Saved data entries:
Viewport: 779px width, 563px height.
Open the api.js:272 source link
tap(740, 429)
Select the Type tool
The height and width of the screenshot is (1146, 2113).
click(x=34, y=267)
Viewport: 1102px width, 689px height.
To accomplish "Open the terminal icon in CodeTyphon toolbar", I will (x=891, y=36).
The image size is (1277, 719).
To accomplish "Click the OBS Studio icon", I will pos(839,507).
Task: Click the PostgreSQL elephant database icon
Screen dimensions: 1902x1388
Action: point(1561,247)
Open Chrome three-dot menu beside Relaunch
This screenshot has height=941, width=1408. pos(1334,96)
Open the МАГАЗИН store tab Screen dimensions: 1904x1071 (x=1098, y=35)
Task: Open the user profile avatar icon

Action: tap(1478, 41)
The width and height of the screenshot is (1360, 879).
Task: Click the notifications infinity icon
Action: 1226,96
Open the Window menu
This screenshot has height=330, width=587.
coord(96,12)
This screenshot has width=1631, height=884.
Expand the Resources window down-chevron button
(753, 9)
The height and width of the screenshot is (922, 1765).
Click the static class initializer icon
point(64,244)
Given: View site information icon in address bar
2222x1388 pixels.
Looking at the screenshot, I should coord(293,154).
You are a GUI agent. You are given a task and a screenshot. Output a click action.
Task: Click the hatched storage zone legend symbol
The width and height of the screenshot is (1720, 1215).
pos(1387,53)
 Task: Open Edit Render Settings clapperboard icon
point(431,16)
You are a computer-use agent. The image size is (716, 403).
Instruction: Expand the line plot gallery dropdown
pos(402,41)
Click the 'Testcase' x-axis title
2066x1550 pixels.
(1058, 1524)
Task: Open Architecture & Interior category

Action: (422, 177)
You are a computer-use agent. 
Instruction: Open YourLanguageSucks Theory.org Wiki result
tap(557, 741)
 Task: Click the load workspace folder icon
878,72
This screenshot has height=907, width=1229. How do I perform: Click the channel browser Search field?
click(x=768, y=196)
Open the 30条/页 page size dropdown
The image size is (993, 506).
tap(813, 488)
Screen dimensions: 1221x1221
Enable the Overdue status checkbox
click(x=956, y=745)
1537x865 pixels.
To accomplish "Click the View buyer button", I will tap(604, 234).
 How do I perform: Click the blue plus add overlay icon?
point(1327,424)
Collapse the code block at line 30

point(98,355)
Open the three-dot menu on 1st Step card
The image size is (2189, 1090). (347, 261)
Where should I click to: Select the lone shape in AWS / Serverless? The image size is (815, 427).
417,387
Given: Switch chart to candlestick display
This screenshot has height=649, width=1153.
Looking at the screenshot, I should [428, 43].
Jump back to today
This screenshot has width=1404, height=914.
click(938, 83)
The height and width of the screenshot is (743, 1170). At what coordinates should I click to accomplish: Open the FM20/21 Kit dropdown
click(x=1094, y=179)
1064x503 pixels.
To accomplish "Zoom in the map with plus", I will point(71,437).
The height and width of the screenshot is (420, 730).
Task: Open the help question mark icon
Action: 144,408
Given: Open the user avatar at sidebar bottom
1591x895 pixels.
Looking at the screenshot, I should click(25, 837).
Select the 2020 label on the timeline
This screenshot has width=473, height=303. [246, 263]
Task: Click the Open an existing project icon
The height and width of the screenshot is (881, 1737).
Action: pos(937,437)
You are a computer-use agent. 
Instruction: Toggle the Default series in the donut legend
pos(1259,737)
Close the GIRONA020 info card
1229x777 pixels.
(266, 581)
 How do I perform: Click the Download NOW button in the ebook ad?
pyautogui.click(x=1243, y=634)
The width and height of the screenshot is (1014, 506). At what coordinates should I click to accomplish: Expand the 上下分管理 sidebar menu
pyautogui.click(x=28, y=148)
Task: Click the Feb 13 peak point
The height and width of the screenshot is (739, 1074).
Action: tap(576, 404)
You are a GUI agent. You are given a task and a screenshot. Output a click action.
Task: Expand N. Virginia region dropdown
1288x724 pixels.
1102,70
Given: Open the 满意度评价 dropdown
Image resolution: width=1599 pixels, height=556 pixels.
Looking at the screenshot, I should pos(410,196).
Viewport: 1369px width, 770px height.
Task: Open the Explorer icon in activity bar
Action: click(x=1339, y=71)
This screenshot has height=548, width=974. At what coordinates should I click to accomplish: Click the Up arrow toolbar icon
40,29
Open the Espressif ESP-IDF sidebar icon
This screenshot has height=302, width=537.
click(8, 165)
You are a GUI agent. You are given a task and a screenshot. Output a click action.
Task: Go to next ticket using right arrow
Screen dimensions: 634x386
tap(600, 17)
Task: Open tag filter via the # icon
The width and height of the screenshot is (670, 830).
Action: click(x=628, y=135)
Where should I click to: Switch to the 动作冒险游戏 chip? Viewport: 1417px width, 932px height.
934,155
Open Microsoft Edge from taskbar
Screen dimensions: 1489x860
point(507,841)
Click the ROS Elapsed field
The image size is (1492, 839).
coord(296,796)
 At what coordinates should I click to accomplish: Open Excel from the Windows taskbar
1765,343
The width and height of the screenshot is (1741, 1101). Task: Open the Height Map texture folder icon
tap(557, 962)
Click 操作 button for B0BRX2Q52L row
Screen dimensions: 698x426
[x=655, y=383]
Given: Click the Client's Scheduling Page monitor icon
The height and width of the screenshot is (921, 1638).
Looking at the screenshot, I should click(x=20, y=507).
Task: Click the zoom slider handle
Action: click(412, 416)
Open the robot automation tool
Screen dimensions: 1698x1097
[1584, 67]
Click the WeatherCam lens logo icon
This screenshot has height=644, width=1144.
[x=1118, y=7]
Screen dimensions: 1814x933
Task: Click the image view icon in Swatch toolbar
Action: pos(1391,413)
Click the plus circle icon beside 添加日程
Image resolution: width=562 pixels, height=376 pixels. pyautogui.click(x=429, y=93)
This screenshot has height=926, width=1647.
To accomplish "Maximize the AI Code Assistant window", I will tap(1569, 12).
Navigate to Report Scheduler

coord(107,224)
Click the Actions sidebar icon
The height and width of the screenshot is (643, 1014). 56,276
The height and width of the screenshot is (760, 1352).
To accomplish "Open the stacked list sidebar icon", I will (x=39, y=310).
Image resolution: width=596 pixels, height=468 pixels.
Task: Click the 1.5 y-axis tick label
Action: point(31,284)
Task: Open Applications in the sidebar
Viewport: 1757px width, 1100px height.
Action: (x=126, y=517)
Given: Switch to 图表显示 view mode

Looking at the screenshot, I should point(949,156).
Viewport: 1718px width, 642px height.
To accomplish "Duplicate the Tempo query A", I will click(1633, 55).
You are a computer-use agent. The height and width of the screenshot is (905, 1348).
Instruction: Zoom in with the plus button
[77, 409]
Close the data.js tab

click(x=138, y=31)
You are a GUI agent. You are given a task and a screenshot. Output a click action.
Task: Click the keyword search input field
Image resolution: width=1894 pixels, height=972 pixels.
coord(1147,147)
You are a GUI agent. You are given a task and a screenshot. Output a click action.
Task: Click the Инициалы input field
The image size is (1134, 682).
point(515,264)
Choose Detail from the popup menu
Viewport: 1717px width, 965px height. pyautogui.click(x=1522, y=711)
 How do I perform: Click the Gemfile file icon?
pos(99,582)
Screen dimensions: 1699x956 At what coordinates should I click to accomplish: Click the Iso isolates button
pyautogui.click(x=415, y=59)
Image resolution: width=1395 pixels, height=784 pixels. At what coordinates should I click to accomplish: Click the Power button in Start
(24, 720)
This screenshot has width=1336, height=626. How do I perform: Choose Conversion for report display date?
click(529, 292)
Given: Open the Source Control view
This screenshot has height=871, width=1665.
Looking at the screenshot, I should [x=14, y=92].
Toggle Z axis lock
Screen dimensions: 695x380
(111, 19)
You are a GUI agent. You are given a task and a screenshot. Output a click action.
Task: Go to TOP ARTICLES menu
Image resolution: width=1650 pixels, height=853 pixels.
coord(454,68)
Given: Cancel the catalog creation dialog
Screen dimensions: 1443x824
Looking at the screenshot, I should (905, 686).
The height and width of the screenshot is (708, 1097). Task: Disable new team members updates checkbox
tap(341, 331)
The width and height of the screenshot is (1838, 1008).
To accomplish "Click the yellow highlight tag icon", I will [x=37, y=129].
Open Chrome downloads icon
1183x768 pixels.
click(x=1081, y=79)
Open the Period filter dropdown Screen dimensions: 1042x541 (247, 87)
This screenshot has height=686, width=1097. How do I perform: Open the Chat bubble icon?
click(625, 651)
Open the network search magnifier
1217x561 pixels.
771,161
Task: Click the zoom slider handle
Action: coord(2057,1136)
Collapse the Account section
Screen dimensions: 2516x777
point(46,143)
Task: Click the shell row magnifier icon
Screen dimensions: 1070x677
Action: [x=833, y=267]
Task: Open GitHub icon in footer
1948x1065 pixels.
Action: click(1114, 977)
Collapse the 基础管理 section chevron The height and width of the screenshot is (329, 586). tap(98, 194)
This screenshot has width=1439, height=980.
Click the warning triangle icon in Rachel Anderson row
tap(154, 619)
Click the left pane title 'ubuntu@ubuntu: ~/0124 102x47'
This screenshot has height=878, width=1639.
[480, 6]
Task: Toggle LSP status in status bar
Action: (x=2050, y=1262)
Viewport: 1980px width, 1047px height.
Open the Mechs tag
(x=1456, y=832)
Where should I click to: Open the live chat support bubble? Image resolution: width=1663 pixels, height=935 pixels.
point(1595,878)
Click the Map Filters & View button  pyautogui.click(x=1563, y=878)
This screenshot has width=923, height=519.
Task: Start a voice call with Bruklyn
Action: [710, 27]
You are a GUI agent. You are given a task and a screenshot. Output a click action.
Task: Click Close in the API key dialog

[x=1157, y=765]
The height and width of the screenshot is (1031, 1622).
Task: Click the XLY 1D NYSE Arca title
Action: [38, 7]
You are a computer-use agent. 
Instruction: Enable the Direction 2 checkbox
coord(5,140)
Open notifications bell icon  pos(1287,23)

> _EXERCISE DETAILS_: From the opening line of the data above through the line holding "The height and width of the screenshot is (922, 1765).", give every line again exactly as it stands.

> _OUTPUT OF THE EXERCISE_:
Viewport: 779px width, 563px height.
Open the api.js:272 source link
tap(740, 429)
Select the Type tool
The height and width of the screenshot is (1146, 2113).
click(x=34, y=267)
Viewport: 1102px width, 689px height.
To accomplish "Open the terminal icon in CodeTyphon toolbar", I will (x=891, y=36).
The image size is (1277, 719).
To accomplish "Click the OBS Studio icon", I will pos(839,507).
Task: Click the PostgreSQL elephant database icon
Screen dimensions: 1902x1388
Action: point(1561,247)
Open Chrome three-dot menu beside Relaunch
This screenshot has height=941, width=1408. pos(1334,96)
Open the МАГАЗИН store tab Screen dimensions: 1904x1071 (x=1098, y=35)
Task: Open the user profile avatar icon

Action: tap(1478, 41)
The width and height of the screenshot is (1360, 879).
Task: Click the notifications infinity icon
Action: 1226,96
Open the Window menu
This screenshot has height=330, width=587.
coord(96,12)
This screenshot has width=1631, height=884.
Expand the Resources window down-chevron button
(753, 9)
The height and width of the screenshot is (922, 1765).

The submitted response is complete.